O cara mudou de pousada e estava ali. Voltou da praia encapetado.
Sentou-se à mesa do pátio e buscou o isqueiro. Acendeu a vela e dedicou à santinha Aparecida que tinha na pequena capelinha no quintal.
Depois falou com a filha pelo WhatsApp. Ela estava com dengue, longe dali. Falou com irmão para pedir ajuda e só então abriu a preciosa lata de cerveja: a penúltima. Tomou três goles e sentiu frio. O outono chegara trazendo nova estação na enseada da Pinheira.
Pensou, pensou e lembrou-se do tempo e da composição de Caetano Veloso Oração Ao Tempo:
“És um senhor tão bonito/Quanto a cara do meu filho/Tempo, tempo, tempo, tempo/Vou te fazer um pedido/ Tempo, tempo, tempo, tempo.”
A vela continuava acesa, dançando na noite ainda sem vento, coisa rara na Pinheira.
O cara sentou-se tranquilo como há anos não experimentava. Segui absorto enviando mensagem pelo celular digitando com os dois polegares numa velocidade estonteante.
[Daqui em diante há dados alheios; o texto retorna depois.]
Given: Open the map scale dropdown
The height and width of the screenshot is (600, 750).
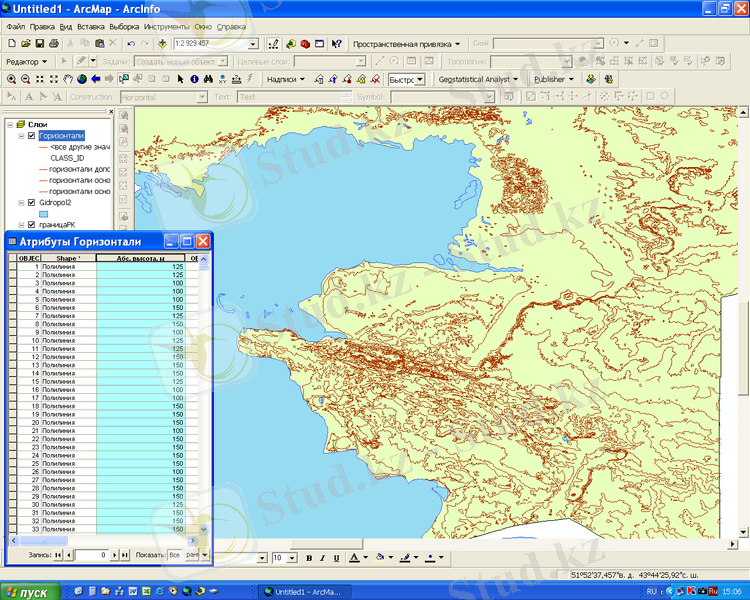Looking at the screenshot, I should tap(252, 44).
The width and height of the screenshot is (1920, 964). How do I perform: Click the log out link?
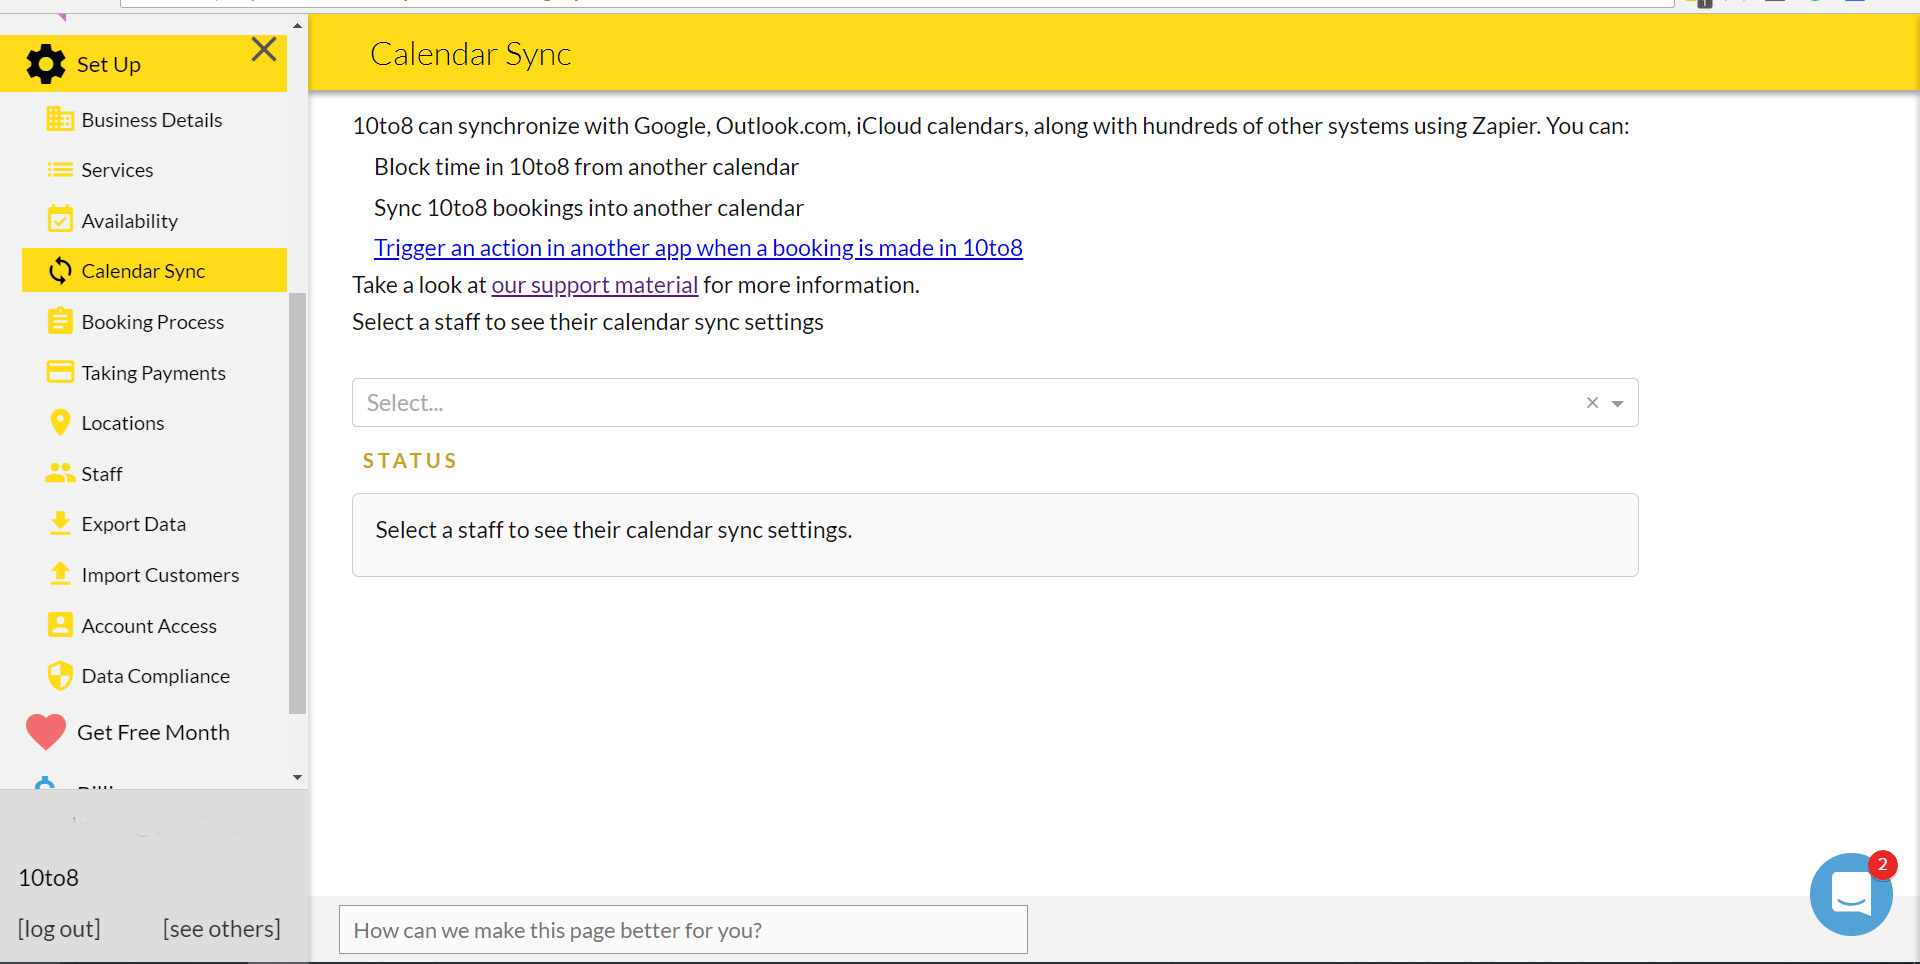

Lembrou-se de histórias e de tempos. Antigos amores, amizades distantes, saudade e solidão. E no tempo da divagação digital esqueceu-se da santa, do santuário, da vela e do vento que virou para Sul.
“Fogo, fogo, fogo na pousada!”
Horas depois, entre cinzas, bombeiros e sofrimento, o cara apenas explicou aos policiais:
— Peguei no sono… Lembro que acendi uma vela ali na capelinha da bonequinha Cida e continuei no celular. O resto nem vi… O vento virou de Sul. Que merda, né! E veja só: nem religioso eu sou. Fatalidades, senhor, fatalidades…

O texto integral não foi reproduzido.